% Generated by roxygen2: do not edit by hand
% Please edit documentation in R/ENG.R
\name{ENG}
\alias{ENG}
\alias{ENG.default}
\alias{ENG.formula}
\title{Editing with Neighbor Graphs}
\usage{
\method{ENG}{formula}(formula, data, ...)

\method{ENG}{default}(x, graph = "RNG", classColumn = ncol(x), ...)
}
\arguments{
\item{formula}{A formula describing the classification variable and the attributes to be used.}

\item{data, x}{Data frame containing the tranining dataset to be filtered.}

\item{...}{Optional parameters to be passed to other methods.}

\item{graph}{Character indicating the type of graph to be constructed. It can be chosen between 'GG'
(Gabriel Graph) and 'RNG' (Relative Neighborhood Graph). See 'References' for more details on both graphs.}

\item{classColumn}{positive integer indicating the column which contains the
(factor of) classes.

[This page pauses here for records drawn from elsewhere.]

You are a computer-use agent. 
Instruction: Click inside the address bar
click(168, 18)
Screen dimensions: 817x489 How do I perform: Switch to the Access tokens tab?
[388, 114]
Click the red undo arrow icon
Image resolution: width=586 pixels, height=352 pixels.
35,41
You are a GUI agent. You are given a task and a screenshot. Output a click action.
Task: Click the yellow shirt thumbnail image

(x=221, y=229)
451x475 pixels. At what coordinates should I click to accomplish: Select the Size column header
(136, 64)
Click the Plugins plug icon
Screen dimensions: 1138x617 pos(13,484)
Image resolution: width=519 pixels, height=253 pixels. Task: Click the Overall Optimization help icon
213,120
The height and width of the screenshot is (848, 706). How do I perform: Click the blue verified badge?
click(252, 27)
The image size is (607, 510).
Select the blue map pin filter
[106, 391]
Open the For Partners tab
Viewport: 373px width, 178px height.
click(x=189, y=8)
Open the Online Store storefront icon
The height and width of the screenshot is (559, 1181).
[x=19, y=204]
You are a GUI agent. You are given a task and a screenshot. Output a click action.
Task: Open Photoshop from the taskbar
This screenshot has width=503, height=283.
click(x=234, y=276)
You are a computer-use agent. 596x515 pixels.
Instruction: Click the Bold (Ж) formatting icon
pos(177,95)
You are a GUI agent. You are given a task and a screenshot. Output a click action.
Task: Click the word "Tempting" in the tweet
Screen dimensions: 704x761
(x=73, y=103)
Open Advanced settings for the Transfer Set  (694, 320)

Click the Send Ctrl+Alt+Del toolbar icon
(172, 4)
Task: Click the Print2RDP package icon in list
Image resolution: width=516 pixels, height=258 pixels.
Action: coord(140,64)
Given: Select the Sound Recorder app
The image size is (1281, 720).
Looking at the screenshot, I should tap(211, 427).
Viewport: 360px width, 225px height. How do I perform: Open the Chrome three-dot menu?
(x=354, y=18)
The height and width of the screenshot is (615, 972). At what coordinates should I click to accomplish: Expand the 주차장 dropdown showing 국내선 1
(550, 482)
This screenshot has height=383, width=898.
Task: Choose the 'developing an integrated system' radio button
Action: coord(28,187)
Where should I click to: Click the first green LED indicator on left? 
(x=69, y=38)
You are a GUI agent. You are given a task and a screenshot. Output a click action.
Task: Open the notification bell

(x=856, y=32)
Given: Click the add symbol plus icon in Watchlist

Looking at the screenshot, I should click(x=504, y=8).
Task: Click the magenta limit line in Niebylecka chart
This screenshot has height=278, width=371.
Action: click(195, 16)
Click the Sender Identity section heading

By default, the last column is considered.}
}
\value{
An object of class \code{filter}, which is a list with seven components:
\itemize{
   \item \code{cleanData} is a data frame containing the filtered dataset.
   \item \code{remIdx} is a vector of integers indicating the indexes for
   removed instances (i.e. their row number with respect to the original data frame).
   \item \code{repIdx} is a vector of integers indicating the indexes for
   repaired/relabelled instances (i.e. their row number with respect to the original data frame).
   \item \code{repLab} is a factor containing the new labels for repaired instances.
   \item \code{parameters} is a list containing the argument values.
   \item \code{call} contains the original call to the filter.
   \item \code{extraInf} is a character that includes additional interesting
   information not covered by previous items.
}
}
\description{
Similarity-based filter for removing label noise from a dataset as a
preprocessing step of classification. For more information, see 'Details' and
'References' sections.
}
\details{
\code{ENG} builds a neighborhood graph which can be either \emph{Gabriel Graph (GG)} or
\emph{Relative Neighborhood Graph (RNG)} [S\'{a}nchez et al., 1997]. Then, an
instance is considered as 'potentially noisy' if most of its neighbors have a different class. To decide whether such
an instance 'X' is removed, let S be the subset given by 'X' together with its neighbors from the same class.
Compute the majority class 'C' among the neighbors of examples in S, and remove 'X' if its class is not 'C'.
}
\examples{
# The example is not run because the graph construction is quite time-consuming.
\dontrun{
   data(iris)
   trainData <- iris[c(1:20,51:70,101:120),]
   out <- ENG(Species~Petal.Length + Petal.Width, data = trainData, graph = "RNG")
   print(out)
   identical(out$cleanData,trainData[setdiff(1:nrow(trainData),out$remIdx),])
}
}
\references{
S\'{a}nchez J. S., Pla F., Ferri F. J. (1997): Prototype selection for the nearest
neighbour rule through proximity graphs. \emph{Pattern Recognition Letters}, 18(6), 507-513.
}